Dans un souci de célérité, le jugement doit normalement être rendu dans les six mois à compter du moment où le Tribunal est saisi.
Alors que le jugement d’adoption n’a pas à être motivé, le jugement en refus d’adoption doit au contraire, être motivé : conditions légales non remplies, risque de compromettre la vie familiale si l’adoptant a des descendants, et intérêt de l’enfant sont les trois motifs possibles de rejet de la requête. (articles 353 alinéa 1er et 2 du Code civil).
10) Voies de recours
- Appel : les jugements rendus en matière d’adoption sont susceptibles d’appel. Sont toujours autorisés à utiliser cette voie de recours les adoptants parce qu’ils sont parties principales à l’instance, et le ministère public parce qu’un texte le prévoit (article 1176 du CPC). Mais le sont aussi les tiers auxquels le jugement aura été notifié (article 546 alinéa 2 du CPC) : il peut s’agir des membres de la famille d’origine de l’adopté autre que ses parents.
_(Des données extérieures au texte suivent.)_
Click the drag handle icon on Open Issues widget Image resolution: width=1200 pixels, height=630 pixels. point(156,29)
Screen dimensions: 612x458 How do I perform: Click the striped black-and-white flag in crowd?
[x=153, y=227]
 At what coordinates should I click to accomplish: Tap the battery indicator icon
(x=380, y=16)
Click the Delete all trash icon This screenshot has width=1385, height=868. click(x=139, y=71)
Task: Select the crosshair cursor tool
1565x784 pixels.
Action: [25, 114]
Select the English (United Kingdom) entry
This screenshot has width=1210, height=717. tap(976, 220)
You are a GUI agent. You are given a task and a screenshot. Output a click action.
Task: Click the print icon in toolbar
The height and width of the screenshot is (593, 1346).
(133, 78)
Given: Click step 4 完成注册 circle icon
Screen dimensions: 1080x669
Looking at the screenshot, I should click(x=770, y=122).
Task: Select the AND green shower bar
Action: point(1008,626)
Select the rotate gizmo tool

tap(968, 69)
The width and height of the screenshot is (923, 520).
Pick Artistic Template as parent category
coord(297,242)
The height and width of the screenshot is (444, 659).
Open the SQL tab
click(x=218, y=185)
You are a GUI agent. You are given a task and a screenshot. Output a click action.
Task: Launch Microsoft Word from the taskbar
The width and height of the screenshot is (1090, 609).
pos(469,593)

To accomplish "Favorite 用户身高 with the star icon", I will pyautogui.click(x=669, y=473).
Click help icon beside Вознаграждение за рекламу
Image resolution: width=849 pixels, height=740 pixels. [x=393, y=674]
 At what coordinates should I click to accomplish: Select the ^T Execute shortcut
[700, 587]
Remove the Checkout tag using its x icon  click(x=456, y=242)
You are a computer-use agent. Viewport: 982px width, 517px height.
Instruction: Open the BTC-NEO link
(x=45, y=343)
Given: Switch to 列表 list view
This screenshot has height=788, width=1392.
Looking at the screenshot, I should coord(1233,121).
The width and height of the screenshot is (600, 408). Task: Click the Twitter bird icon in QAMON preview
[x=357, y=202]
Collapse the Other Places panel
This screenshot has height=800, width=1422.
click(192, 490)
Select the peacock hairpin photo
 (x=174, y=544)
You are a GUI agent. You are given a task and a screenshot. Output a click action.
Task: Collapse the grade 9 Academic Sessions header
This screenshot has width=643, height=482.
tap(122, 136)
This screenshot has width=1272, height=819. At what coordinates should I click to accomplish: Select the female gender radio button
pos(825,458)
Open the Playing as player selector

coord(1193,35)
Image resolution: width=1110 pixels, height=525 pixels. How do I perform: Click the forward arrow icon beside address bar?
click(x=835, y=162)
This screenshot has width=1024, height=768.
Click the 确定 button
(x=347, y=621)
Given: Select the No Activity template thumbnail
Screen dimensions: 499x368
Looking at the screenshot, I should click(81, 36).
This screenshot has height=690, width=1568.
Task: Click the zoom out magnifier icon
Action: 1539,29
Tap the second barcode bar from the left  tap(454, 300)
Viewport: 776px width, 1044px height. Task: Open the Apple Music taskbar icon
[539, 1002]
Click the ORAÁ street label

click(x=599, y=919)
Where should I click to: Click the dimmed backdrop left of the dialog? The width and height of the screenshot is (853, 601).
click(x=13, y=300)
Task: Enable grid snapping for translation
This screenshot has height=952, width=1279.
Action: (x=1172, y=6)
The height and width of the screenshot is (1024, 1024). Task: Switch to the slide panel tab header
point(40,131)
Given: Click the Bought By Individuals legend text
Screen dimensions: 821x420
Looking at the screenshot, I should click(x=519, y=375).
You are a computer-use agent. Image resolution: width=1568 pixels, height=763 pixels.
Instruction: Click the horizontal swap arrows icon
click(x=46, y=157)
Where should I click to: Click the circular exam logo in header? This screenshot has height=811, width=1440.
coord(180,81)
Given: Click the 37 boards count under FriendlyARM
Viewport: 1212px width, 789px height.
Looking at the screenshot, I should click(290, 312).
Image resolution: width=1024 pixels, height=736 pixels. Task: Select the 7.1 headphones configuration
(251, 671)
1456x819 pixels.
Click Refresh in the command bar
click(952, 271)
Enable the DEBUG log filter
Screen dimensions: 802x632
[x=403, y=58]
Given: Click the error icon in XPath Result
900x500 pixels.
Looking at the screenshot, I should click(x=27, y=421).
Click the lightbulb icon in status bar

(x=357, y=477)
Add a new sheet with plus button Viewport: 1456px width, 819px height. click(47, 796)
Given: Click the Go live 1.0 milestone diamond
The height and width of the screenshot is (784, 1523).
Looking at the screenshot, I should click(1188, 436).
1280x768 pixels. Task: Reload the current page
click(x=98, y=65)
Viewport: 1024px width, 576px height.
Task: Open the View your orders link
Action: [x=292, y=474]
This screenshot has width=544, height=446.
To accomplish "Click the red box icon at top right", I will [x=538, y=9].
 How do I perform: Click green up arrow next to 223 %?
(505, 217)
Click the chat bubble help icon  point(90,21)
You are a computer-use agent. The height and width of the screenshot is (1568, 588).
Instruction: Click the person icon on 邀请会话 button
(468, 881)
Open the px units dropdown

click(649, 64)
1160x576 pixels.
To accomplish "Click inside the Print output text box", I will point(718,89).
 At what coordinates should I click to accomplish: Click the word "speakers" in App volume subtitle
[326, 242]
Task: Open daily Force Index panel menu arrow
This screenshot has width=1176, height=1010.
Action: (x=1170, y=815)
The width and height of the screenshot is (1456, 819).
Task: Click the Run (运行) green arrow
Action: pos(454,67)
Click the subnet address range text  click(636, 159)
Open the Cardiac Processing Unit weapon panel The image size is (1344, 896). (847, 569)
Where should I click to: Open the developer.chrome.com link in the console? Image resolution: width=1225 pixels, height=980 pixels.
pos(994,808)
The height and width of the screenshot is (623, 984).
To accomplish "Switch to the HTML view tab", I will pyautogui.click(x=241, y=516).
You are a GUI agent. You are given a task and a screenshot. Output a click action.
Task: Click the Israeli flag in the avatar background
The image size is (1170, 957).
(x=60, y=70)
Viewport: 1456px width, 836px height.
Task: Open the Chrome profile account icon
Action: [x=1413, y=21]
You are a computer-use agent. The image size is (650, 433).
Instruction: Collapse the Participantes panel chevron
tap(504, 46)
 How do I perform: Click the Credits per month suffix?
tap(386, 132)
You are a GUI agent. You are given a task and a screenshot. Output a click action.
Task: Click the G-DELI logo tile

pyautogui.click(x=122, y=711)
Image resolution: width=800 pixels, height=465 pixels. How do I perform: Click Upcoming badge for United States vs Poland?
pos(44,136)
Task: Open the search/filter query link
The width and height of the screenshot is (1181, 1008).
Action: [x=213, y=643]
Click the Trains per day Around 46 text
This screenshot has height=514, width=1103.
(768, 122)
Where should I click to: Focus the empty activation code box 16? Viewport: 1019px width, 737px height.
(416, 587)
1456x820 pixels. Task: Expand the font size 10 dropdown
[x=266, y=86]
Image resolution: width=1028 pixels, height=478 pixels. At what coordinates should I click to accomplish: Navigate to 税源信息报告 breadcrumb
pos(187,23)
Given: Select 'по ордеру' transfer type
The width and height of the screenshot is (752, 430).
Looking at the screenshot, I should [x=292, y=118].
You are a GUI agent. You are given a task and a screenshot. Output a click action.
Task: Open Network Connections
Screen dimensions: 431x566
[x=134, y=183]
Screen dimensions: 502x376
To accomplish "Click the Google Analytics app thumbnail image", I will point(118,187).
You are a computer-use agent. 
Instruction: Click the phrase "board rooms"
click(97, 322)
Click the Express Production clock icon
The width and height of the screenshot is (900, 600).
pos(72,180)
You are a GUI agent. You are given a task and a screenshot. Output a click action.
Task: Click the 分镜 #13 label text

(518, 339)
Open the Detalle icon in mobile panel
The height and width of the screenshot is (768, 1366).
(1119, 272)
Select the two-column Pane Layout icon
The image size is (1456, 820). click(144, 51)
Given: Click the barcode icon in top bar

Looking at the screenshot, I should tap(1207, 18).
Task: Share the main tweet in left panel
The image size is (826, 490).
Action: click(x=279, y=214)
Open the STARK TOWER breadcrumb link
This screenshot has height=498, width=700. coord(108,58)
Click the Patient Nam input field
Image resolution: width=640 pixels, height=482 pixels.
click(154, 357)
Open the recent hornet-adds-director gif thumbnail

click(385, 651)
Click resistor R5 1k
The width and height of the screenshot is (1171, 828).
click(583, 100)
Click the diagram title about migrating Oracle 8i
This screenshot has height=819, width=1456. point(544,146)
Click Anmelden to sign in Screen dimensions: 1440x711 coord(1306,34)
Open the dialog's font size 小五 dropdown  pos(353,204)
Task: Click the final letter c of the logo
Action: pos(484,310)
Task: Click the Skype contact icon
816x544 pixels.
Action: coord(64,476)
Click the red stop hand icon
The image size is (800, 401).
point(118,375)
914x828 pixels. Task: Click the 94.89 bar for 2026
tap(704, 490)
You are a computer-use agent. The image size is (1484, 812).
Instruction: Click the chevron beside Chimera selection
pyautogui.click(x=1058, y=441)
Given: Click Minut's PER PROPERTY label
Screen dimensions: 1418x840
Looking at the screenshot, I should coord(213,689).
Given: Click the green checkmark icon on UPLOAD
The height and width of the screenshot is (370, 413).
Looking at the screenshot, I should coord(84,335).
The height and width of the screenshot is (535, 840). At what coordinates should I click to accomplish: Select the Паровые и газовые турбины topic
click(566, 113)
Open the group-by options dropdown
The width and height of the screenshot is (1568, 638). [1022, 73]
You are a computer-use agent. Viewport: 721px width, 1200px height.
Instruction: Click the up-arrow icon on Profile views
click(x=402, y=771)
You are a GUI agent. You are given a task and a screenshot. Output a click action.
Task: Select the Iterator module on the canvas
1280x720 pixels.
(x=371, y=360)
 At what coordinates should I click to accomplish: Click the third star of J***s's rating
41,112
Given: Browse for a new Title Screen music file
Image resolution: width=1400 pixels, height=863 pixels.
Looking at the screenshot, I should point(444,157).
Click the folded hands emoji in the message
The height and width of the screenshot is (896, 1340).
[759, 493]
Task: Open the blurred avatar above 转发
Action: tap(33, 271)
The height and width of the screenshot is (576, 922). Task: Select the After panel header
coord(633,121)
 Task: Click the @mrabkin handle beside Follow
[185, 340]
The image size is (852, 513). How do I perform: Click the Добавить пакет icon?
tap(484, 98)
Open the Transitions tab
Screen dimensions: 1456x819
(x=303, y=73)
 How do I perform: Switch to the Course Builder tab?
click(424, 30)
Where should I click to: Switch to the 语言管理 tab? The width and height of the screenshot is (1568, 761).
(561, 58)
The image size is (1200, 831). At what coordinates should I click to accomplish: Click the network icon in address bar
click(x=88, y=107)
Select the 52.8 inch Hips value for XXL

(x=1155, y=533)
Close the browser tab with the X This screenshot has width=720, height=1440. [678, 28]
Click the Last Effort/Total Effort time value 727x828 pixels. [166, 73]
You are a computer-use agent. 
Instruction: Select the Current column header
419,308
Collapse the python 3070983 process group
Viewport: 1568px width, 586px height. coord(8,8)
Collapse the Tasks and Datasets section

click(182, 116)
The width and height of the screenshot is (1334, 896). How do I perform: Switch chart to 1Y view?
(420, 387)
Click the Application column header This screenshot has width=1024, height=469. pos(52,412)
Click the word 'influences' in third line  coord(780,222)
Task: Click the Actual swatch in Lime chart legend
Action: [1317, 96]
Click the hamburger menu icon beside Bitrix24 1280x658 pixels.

Il a été jugé que l’appel était ouvert au conjoint de l’adoptant qui, après avoir consenti à l’adoption s’était rétracté.
- Le délai d’appel est de 15 jours à compter de la notification du jugement.
- Pourvoi en cassation : doit être formé dans un délai de deux mois de la notification de l’arrêt d’appel.
- Tierce opposition : La tierce opposition est ouverte sans limitation particulière , ni quant aux personnes admises à l’exercer (article 353-2 du Code civil), ni quant au délai pour la mettre en œuvre (trente ans si elle est faîte à titre principal article 586 et suivants du Code de Procédure Civil)
La tierce opposition suppose un dol ou une fraude, imputable à l’adoptant.
11) La Révocation
L’adoption simple peut être révoquée pour motifs graves, en application de l’article 370 du code civil. La révocation de l’adoption simple faisant cesser pour l’avenir tous les effets de celle-ci.
L’adoption plénière est irrévocable, en application de l’article 359 du Code civil.